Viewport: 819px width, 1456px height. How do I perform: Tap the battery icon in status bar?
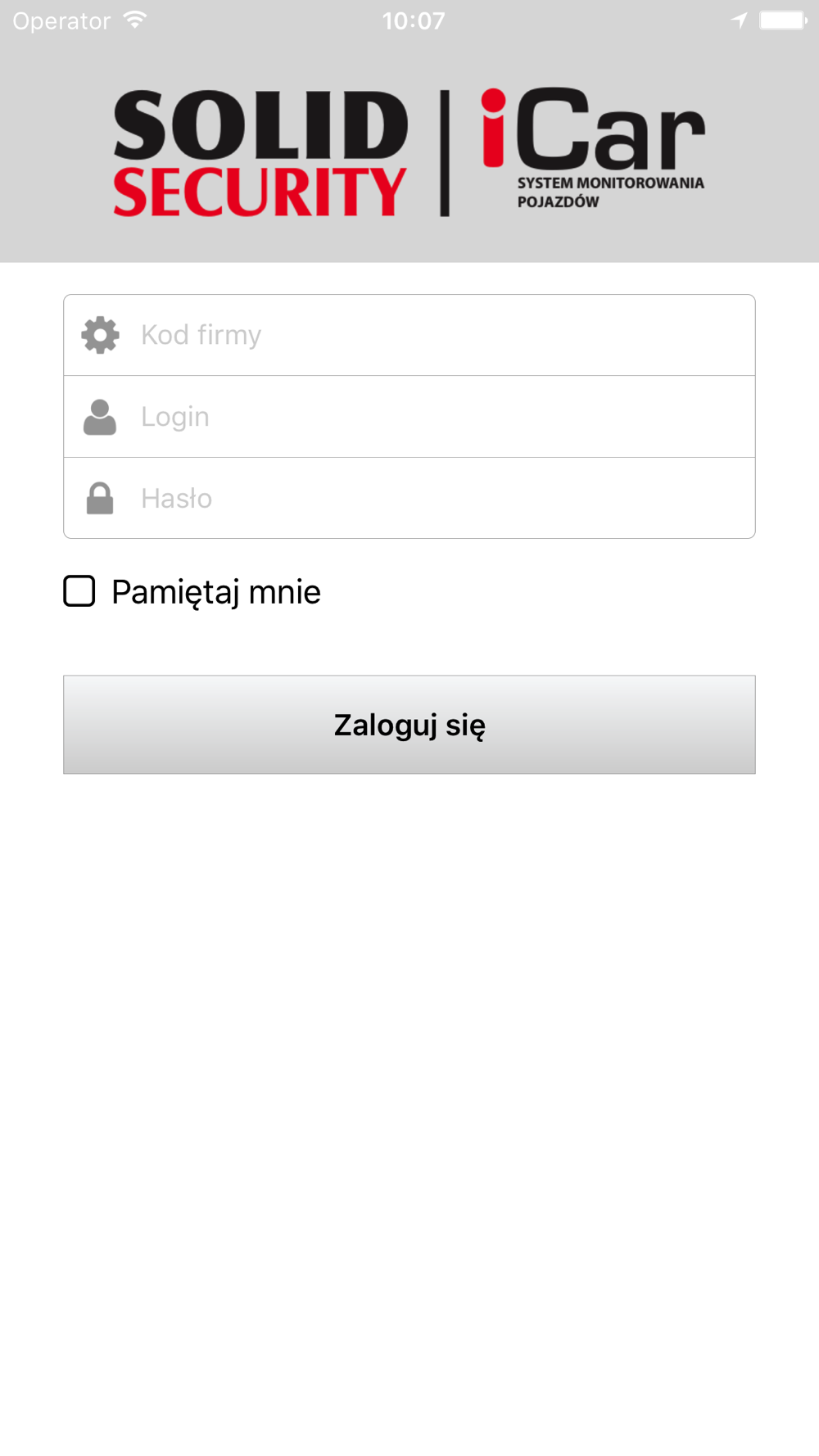click(x=783, y=20)
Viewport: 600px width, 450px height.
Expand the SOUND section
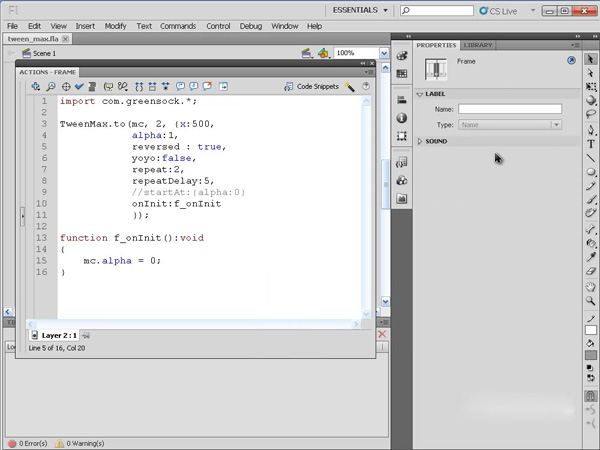(421, 141)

| About this task |
From the first line to the last, write out the data exactly, omitting any pictures.

| Exercise answer |
Viewport: 819px width, 1456px height. How do I perform: Tap the battery icon in status bar?
click(x=783, y=20)
Viewport: 600px width, 450px height.
Expand the SOUND section
(421, 141)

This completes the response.